Concrètement, les gens ont écrit souvent
sur de simples cahiers à spirales, mis à
disposition dans les mairies, leurs
problèmes, ce qui à leur avis ne
fonctionne pas dans le pays. Parfois
aussi leur tragédie personnelle.
S'il s'est agi d'un
grand cri de désespoir, c'était aussi
une vague d'espoir. Espoir, un peu naïf,
que la politique mise en oeuvre ne
fonctionne pas dans l'intérêt de la
population, parce que les élites
politiques ne sont pas au courant.
Espoir qu'il suffit de leur dire à quel
point l'on souffre, leur dire ce qui ne
va pas au quotidien, pour qu'elles
réalisent et prennent ensuite les bonnes
décisions.
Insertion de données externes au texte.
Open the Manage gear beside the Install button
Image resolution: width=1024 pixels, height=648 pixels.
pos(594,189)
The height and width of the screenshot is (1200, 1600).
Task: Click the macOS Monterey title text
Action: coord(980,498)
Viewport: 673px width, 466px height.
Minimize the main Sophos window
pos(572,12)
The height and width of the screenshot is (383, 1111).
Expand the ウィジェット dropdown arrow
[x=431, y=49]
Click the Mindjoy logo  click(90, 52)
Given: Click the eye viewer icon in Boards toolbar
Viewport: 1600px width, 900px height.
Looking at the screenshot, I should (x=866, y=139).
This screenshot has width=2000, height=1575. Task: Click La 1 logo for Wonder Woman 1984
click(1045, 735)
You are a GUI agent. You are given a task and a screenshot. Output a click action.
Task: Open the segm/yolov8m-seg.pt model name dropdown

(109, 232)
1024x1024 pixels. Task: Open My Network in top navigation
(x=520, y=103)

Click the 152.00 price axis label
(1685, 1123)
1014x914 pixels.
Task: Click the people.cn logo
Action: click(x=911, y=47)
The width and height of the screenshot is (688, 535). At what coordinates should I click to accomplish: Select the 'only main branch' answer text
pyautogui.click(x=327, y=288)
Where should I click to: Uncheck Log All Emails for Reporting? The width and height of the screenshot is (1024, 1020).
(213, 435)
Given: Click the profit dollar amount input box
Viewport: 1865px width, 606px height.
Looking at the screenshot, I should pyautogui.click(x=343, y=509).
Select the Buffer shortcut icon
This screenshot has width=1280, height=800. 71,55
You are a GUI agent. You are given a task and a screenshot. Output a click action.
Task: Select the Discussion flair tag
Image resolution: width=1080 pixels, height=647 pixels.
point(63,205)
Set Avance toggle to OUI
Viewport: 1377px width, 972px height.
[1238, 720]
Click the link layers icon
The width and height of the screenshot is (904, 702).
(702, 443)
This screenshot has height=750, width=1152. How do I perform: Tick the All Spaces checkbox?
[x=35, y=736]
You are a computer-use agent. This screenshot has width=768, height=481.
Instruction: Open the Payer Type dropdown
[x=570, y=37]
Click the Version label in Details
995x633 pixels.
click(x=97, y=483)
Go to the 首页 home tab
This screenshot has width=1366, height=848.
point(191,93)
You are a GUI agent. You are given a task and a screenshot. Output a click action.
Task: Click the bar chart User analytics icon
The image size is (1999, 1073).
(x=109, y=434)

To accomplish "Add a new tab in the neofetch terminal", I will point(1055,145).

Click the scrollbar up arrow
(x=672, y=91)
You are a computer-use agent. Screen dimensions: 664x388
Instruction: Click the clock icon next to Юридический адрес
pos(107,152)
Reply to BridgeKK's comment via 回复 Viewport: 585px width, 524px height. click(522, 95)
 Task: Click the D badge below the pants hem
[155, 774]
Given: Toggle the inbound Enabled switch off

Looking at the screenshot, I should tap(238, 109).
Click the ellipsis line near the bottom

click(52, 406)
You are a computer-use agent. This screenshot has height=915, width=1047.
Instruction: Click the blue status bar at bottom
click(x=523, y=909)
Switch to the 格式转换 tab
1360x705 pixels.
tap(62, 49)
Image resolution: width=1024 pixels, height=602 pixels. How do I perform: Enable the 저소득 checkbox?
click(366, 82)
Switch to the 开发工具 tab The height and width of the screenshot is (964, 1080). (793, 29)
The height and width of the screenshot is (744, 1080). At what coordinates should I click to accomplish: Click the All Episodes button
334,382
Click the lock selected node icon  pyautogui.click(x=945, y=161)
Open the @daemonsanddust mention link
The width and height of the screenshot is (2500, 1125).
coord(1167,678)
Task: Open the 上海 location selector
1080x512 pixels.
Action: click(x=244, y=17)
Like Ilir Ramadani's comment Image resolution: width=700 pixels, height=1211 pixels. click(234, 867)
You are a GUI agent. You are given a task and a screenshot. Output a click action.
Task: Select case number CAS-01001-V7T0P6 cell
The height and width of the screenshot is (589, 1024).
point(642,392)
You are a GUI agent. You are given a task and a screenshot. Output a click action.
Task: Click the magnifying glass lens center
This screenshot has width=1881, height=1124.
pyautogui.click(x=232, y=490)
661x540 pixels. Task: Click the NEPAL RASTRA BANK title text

Espoir que justement ces
élites ne mettent pas en oeuvre le
programme pour lequel elles sont en
place, mais qu'elles aient commis une
erreur. Espoir. Presque une prière.
Or, non seulement
ces tonnes de feuilles n'ont pas été
lues, mais elles ont simplement été
numérisées à la BNF et renvoyées
en Préfecture aux archives. Maintenant,
les scientifiques râlent, parce que les
textes ont été enregistrés sous forme
d'image et que les programmes ne peuvent
pas automatiquement traiter ces textes,
les classer, etc. Bref, quelle horreur,
il faudrait les lire et personne ne
semble en avoir eu l'intention.
Donc, pour résumer,
non seulement les politiques n'ont pas
pris la peine de lire les cahiers de
doléances (et ne semblent en avoir
jamais eu l'intention), mais les
universitaires eux-mêmes trainent la
patte, car il y en a trop. Ils ont
tous oublié que la numérisation ne
remplace pas la lecture ... Or,
rappelons quand même que les gens qui
ont versé par écrit leur douleur ne
pensaient pas participer à une grande
étude sociologique. Ils voulaient très
concrètement faire passer un message au
pouvoir. Ils attendaient une réponse
politique, pas une étude de société par
des laboratoires de recherche. Non
seulement ces Cahiers n'ont conduit à
aucune attention humaine envers une
population qui souffre, mais les gens
ont été transformés en souris de
laboratoire, en objets d'étude.
Ce pouvoir qui n'a
fait que gagner du temps et épuiser la
douleur des gens. Sans même avoir la
moindre volonté de résoudre leurs
problèmes. Puisque cela impliquerait un
changement de cap idéologique. Or, l'on
ne change pas de cap idéologique avec
des manifestations pacifiques, même
pendant des années. Le pouvoir se permet
aujourd'hui de ne tenir compte ni des
doléances, ni des manifestations, car il
sait pertinemment que ces mouvements ne
présentent strictement aucun danger
politique, autrement dit qu'il ne remet
pas en cause son existence.
Et la durée, la
permanence du conflit permet au pouvoir
de légitimer avec le temps une autre
configuration de gouvernance, intégrant
ce conflit même comme une donnée.
Puisque les sociétés néolibérales ne
peuvent fonctionner sans conflit, elles
l'intègrent - et le digèrent. Pour ne
rien changer.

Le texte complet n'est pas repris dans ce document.